STATED EXERCISE ▸ Count the lines in the material below that contain the string "perform", where uppercase and lowercase letters count as different. Reply with the number only.

THE INPUT ▸
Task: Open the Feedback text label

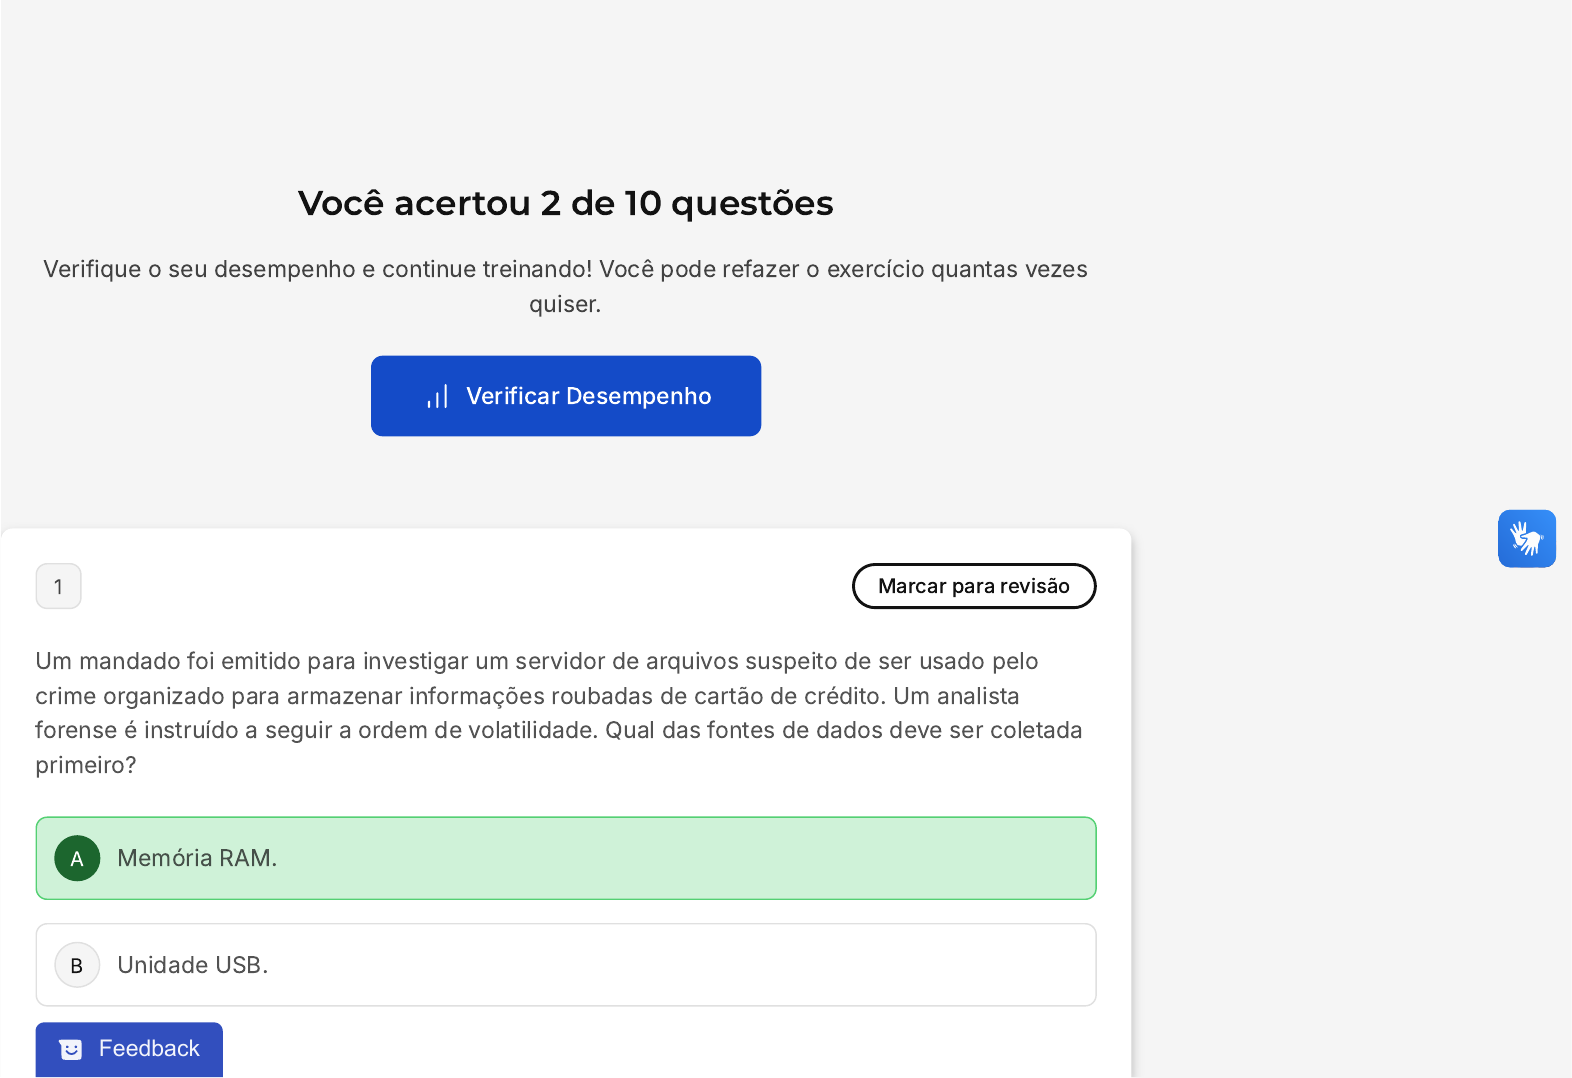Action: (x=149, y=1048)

==

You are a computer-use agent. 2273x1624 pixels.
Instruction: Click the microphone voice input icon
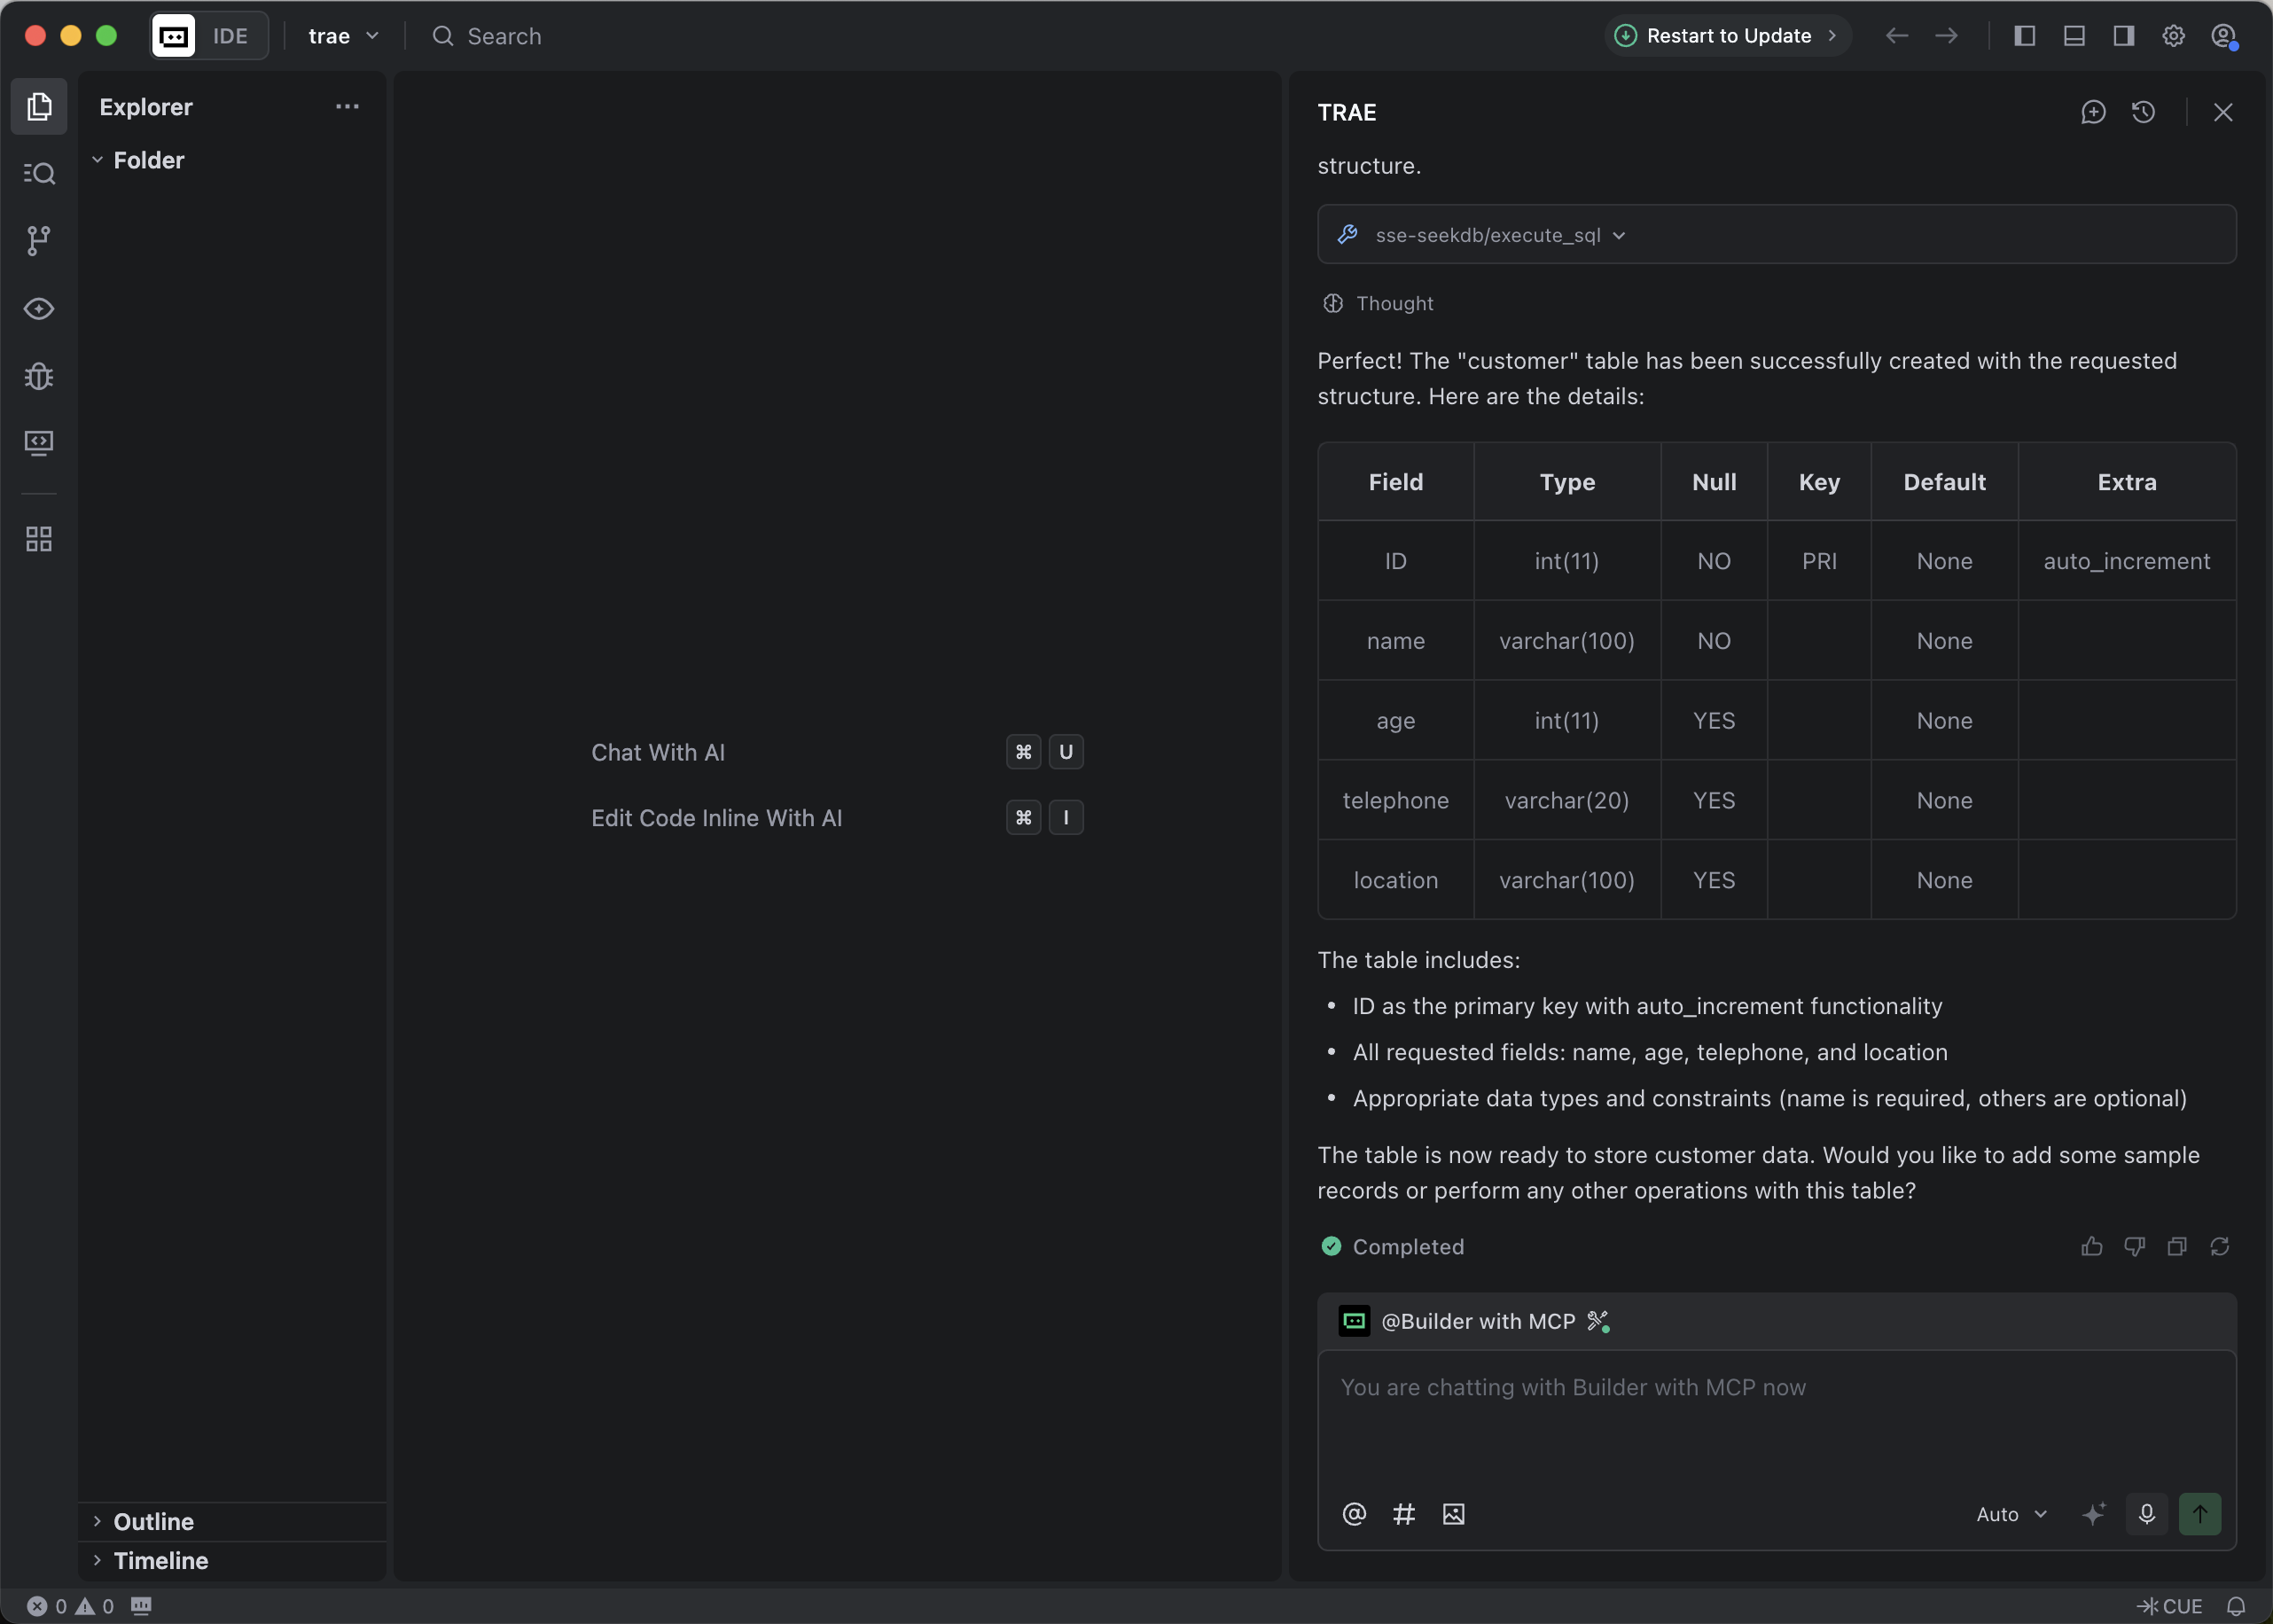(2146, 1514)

...

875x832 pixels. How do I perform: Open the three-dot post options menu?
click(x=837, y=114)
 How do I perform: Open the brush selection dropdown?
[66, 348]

RESPONSE ▸ 2